I will take a photo and measurements of an unmolested A9X to try to clear up the reasons why cheap ass holden did what they did to the A9X. Yes the stubs drop it by around 20mm but it uses 14" rims vs 13" rims and that counters the 20mm back to std ride height. Without pulling the A9X to bits I think if you measure free height to loaded height vs std torana springs you will find a bees di#k in ride height (once broken in). Its not like Toranas need ground clearance for off-roading. Ride height would be the same but of course the HD springs wouldn't compress as easy (firm ride).
The big limited travel blocks in the A9x are just because it was a slapped together system adapted from the HX/HZ (which has far more room under the guards). You have to remember it was all done for the race teams and bigger brakes to meet homologation requirements. Think holden mentality aka HQ bumper on LE Monaro its just throw on what they had and make it work. We are not talking Ferrari here, engineering and penny pinching in the 70's at holden was pretty crude and rude.

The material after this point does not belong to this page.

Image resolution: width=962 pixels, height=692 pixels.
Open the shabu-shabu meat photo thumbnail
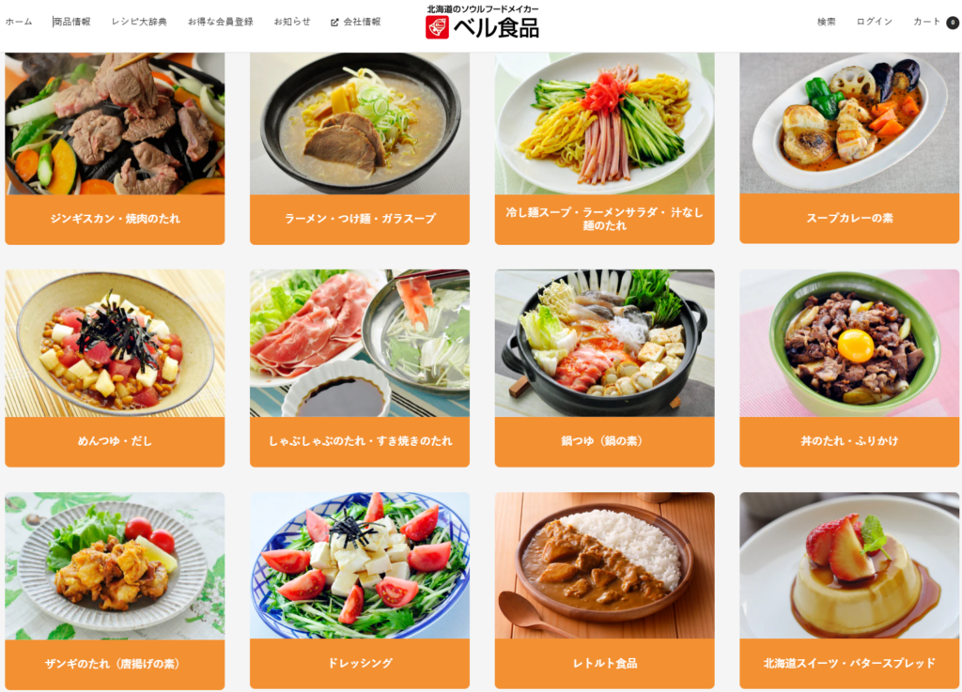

The A9X steering arms (P/N 92001893 and 4) where only required for bump steer correction when using the H series stub axle. Holden didn't fit them because it had fitted the front springs (P/N 9931027) in the A9X. Otherwise when Holden delivered every other torana with the optional P/N 9931027 springs it would have the same poor bumpsteer the A9X has if you used the standard torana steering arms.
I can assure you its was the H series stub axle usage that required new steering arms.
All of what you say makes perfect sense, except Holden slapping the HQ rear bar on the LE as being cheap. It was actually a HJ rear bar, as the LE was a HJ body. Most of the W size Holdens and Statesman kept the HQ rear styling, only sedan and wagon changed at HJ introduction. Van, ute, coupe, tonner and Statesman kept the HQ rear quarters and beaver this kept the HQ rear bar(s). Statesman did get a different bar as the tail-lights changed but the back end was still HQ. It wasn't until WB that the Statesman got a HJ sedan/wagon back end. I din't see this as cheap, it is just economics as sedan and wagon were the volume sellers and hecne it was justifiable to engineer in some stying upgrades. For the small volume of coupes (like 943 HJ plus the 580 HJ bodies made into HX's) the added cost per car would not have been acceptable.
I don't see the use of HX stubs on the A9X as being cheap either, it makes sense to do it, ie use an existing part to build a homolgation special!
Edited by yel327, 17 August 2013 - 11:31 AM.